Repeat the records below exactly, line for line.

+++ Supplied information

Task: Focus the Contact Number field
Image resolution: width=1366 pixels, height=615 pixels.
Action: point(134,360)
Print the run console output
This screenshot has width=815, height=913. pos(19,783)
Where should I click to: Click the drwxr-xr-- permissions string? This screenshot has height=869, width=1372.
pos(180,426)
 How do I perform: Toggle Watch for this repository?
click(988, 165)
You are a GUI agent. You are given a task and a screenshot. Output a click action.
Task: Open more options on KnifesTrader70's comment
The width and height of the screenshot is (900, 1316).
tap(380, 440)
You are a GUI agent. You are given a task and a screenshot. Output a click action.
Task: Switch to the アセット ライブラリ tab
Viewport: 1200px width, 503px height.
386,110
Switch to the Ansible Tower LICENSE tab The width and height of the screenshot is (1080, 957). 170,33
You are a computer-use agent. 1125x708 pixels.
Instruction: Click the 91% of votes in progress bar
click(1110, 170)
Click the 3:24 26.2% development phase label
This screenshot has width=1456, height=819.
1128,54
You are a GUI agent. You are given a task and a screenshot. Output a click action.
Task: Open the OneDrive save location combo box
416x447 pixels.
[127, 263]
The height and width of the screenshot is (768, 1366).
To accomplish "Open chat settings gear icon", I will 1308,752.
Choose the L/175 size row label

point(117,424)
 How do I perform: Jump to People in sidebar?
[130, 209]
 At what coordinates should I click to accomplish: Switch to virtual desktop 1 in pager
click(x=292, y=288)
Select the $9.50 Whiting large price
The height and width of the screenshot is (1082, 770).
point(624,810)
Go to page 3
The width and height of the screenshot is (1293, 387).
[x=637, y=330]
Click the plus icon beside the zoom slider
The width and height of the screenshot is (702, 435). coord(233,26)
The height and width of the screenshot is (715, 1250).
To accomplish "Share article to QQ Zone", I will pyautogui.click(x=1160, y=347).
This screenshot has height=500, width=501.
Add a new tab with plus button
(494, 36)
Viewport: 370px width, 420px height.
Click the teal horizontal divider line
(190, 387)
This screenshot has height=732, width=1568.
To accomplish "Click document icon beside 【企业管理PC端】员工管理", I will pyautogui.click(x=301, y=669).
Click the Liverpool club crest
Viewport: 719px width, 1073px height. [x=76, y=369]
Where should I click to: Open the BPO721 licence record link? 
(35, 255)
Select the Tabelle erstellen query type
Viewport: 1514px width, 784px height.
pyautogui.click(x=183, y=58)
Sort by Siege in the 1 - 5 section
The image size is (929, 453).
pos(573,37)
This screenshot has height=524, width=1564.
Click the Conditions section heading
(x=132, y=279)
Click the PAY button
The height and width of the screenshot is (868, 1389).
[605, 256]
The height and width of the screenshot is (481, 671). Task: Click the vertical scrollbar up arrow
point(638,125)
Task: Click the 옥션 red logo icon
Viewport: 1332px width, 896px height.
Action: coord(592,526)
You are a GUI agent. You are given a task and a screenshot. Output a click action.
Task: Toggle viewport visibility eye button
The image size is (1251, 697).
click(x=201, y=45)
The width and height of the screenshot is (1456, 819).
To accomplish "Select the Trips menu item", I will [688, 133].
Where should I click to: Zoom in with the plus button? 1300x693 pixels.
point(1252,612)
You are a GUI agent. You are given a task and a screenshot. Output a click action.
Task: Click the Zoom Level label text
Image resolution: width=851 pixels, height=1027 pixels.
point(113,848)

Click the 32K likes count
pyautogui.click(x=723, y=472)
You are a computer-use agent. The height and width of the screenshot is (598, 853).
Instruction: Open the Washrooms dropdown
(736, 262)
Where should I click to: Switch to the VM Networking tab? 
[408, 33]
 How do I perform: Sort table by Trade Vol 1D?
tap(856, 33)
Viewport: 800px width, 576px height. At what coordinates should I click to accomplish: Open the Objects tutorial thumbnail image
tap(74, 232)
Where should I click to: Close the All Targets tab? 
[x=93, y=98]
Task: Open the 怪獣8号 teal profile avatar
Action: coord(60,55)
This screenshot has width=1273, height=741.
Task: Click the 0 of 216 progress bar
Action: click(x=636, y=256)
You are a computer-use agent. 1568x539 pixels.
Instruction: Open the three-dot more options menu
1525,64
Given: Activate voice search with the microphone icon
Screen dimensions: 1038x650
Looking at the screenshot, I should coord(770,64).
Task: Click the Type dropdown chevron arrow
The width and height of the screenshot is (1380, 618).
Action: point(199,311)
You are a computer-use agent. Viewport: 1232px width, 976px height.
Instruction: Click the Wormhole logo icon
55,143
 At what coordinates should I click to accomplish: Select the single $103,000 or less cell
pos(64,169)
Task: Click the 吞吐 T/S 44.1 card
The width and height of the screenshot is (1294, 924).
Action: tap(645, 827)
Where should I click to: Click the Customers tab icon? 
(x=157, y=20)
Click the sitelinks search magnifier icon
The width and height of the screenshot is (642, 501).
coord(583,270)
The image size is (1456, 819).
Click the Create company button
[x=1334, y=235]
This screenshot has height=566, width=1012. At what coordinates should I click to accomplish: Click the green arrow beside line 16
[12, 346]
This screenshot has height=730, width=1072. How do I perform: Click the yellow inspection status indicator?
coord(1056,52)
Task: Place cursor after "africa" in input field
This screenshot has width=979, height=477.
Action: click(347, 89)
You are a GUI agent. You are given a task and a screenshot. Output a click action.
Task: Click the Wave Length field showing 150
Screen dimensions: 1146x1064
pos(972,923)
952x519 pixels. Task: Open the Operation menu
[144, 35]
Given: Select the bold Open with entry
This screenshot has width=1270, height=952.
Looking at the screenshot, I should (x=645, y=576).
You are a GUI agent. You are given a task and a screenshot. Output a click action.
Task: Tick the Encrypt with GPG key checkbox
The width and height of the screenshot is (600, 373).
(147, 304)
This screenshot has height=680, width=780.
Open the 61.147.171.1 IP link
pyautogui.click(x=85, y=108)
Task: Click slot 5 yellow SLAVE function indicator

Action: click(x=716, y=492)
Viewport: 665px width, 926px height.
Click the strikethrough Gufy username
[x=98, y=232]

++++++

Response area:
Task: Focus the Contact Number field
Image resolution: width=1366 pixels, height=615 pixels.
Action: point(134,360)
Print the run console output
This screenshot has width=815, height=913. pos(19,783)
Where should I click to: Click the drwxr-xr-- permissions string? This screenshot has height=869, width=1372.
pos(180,426)
 How do I perform: Toggle Watch for this repository?
click(988, 165)
You are a GUI agent. You are given a task and a screenshot. Output a click action.
Task: Open more options on KnifesTrader70's comment
The width and height of the screenshot is (900, 1316).
tap(380, 440)
You are a GUI agent. You are given a task and a screenshot. Output a click action.
Task: Switch to the アセット ライブラリ tab
Viewport: 1200px width, 503px height.
386,110
Switch to the Ansible Tower LICENSE tab The width and height of the screenshot is (1080, 957). 170,33
You are a computer-use agent. 1125x708 pixels.
Instruction: Click the 91% of votes in progress bar
click(1110, 170)
Click the 3:24 26.2% development phase label
This screenshot has width=1456, height=819.
1128,54
You are a GUI agent. You are given a task and a screenshot. Output a click action.
Task: Open the OneDrive save location combo box
416x447 pixels.
[127, 263]
The height and width of the screenshot is (768, 1366).
To accomplish "Open chat settings gear icon", I will 1308,752.
Choose the L/175 size row label

point(117,424)
 How do I perform: Jump to People in sidebar?
[130, 209]
 At what coordinates should I click to accomplish: Switch to virtual desktop 1 in pager
click(x=292, y=288)
Select the $9.50 Whiting large price
The height and width of the screenshot is (1082, 770).
point(624,810)
Go to page 3
The width and height of the screenshot is (1293, 387).
[x=637, y=330]
Click the plus icon beside the zoom slider
The width and height of the screenshot is (702, 435). coord(233,26)
The height and width of the screenshot is (715, 1250).
To accomplish "Share article to QQ Zone", I will pyautogui.click(x=1160, y=347).
This screenshot has height=500, width=501.
Add a new tab with plus button
(494, 36)
Viewport: 370px width, 420px height.
Click the teal horizontal divider line
(190, 387)
This screenshot has height=732, width=1568.
To accomplish "Click document icon beside 【企业管理PC端】员工管理", I will pyautogui.click(x=301, y=669).
Click the Liverpool club crest
Viewport: 719px width, 1073px height. [x=76, y=369]
Where should I click to: Open the BPO721 licence record link? 
(35, 255)
Select the Tabelle erstellen query type
Viewport: 1514px width, 784px height.
pyautogui.click(x=183, y=58)
Sort by Siege in the 1 - 5 section
The image size is (929, 453).
pos(573,37)
This screenshot has height=524, width=1564.
Click the Conditions section heading
(x=132, y=279)
Click the PAY button
The height and width of the screenshot is (868, 1389).
[605, 256]
The height and width of the screenshot is (481, 671). Task: Click the vertical scrollbar up arrow
point(638,125)
Task: Click the 옥션 red logo icon
Viewport: 1332px width, 896px height.
Action: coord(592,526)
You are a GUI agent. You are given a task and a screenshot. Output a click action.
Task: Toggle viewport visibility eye button
The image size is (1251, 697).
click(x=201, y=45)
The width and height of the screenshot is (1456, 819).
To accomplish "Select the Trips menu item", I will [688, 133].
Where should I click to: Zoom in with the plus button? 1300x693 pixels.
point(1252,612)
You are a GUI agent. You are given a task and a screenshot. Output a click action.
Task: Click the Zoom Level label text
Image resolution: width=851 pixels, height=1027 pixels.
point(113,848)

Click the 32K likes count
pyautogui.click(x=723, y=472)
You are a computer-use agent. The height and width of the screenshot is (598, 853).
Instruction: Open the Washrooms dropdown
(736, 262)
Where should I click to: Switch to the VM Networking tab? 
[408, 33]
 How do I perform: Sort table by Trade Vol 1D?
tap(856, 33)
Viewport: 800px width, 576px height. At what coordinates should I click to accomplish: Open the Objects tutorial thumbnail image
tap(74, 232)
Where should I click to: Close the All Targets tab? 
[x=93, y=98]
Task: Open the 怪獣8号 teal profile avatar
Action: coord(60,55)
This screenshot has width=1273, height=741.
Task: Click the 0 of 216 progress bar
Action: click(x=636, y=256)
You are a computer-use agent. 1568x539 pixels.
Instruction: Open the three-dot more options menu
1525,64
Given: Activate voice search with the microphone icon
Screen dimensions: 1038x650
Looking at the screenshot, I should coord(770,64).
Task: Click the Type dropdown chevron arrow
The width and height of the screenshot is (1380, 618).
Action: point(199,311)
You are a computer-use agent. Viewport: 1232px width, 976px height.
Instruction: Click the Wormhole logo icon
55,143
 At what coordinates should I click to accomplish: Select the single $103,000 or less cell
pos(64,169)
Task: Click the 吞吐 T/S 44.1 card
The width and height of the screenshot is (1294, 924).
Action: tap(645, 827)
Where should I click to: Click the Customers tab icon? 
(x=157, y=20)
Click the sitelinks search magnifier icon
The width and height of the screenshot is (642, 501).
coord(583,270)
The image size is (1456, 819).
Click the Create company button
[x=1334, y=235]
This screenshot has height=566, width=1012. At what coordinates should I click to accomplish: Click the green arrow beside line 16
[12, 346]
This screenshot has height=730, width=1072. How do I perform: Click the yellow inspection status indicator?
coord(1056,52)
Task: Place cursor after "africa" in input field
This screenshot has width=979, height=477.
Action: click(347, 89)
You are a GUI agent. You are given a task and a screenshot. Output a click action.
Task: Click the Wave Length field showing 150
Screen dimensions: 1146x1064
pos(972,923)
952x519 pixels. Task: Open the Operation menu
[144, 35]
Given: Select the bold Open with entry
This screenshot has width=1270, height=952.
Looking at the screenshot, I should (x=645, y=576).
You are a GUI agent. You are given a task and a screenshot. Output a click action.
Task: Tick the Encrypt with GPG key checkbox
The width and height of the screenshot is (600, 373).
(147, 304)
This screenshot has height=680, width=780.
Open the 61.147.171.1 IP link
pyautogui.click(x=85, y=108)
Task: Click slot 5 yellow SLAVE function indicator

Action: click(x=716, y=492)
Viewport: 665px width, 926px height.
Click the strikethrough Gufy username
[x=98, y=232]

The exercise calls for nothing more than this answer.